La misión Artemis II transita su etapa final con el regreso de la nave Orion a la Tierra, en una maniobra considerada la más exigente de todo el viaje.
Tras sobrevolar la Luna, los cuatro astronautas a bordo se preparan para el reingreso a la atmósfera terrestre, previsto para este viernes 10 de abril a las 20:53 (hora argentina). El amerizaje en el océano Pacífico, frente a San Diego, está programado apenas 14 minutos después.
El proceso implica condiciones extremas: la cápsula ingresará a más de 40.000 kilómetros por hora y enfrentará temperaturas cercanas a los 2.700 grados debido a la fricción con la atmósfera. Durante esos minutos, además, se generará plasma alrededor de la nave, lo que provocará una interrupción temporal de las comunicaciones.

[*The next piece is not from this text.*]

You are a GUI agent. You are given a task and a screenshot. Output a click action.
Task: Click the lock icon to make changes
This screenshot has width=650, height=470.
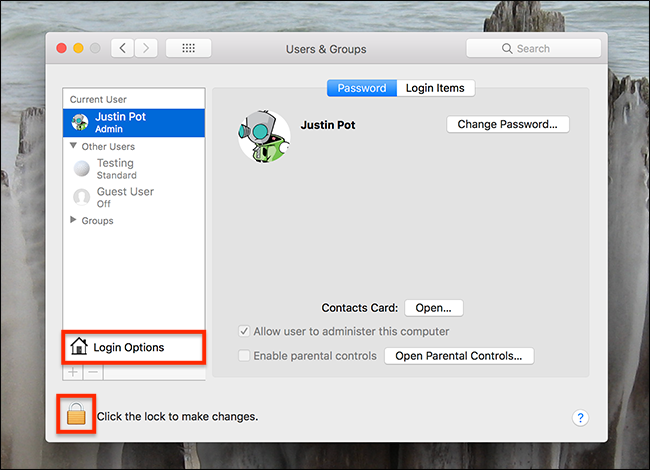[x=76, y=414]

Uno de los aspectos más delicados es el ángulo de entrada, que debe mantenerse dentro de un margen muy estrecho. Si la trayectoria es demasiado baja, la nave podría rebotar en la atmósfera; si es demasiado pronunciada, aumentan los riesgos térmicos y mecánicos sobre la estructura y la tripulación.
La secuencia de descenso incluye la separación del módulo de servicio, la correcta orientación de la cápsula, el frenado atmosférico y el despliegue progresivo de paracaídas que reducirán la velocidad hasta unos 27 km/h antes del impacto con el agua.
Entre los riesgos principales se encuentran el comportamiento del escudo térmico, la pérdida de comunicación, posibles fallas en los paracaídas y las condiciones del amerizaje. Incluso después de tocar el agua, el operativo continúa con tareas de recuperación que incluyen la intervención de buzos, helicópteros y personal especializado.
Si la maniobra se completa sin inconvenientes, la misión marcará un paso clave para el programa espacial estadounidense, validando la capacidad de enviar astronautas a la órbita lunar y traerlos de regreso de forma segura, un requisito fundamental para futuras misiones con destino a la superficie de la Luna.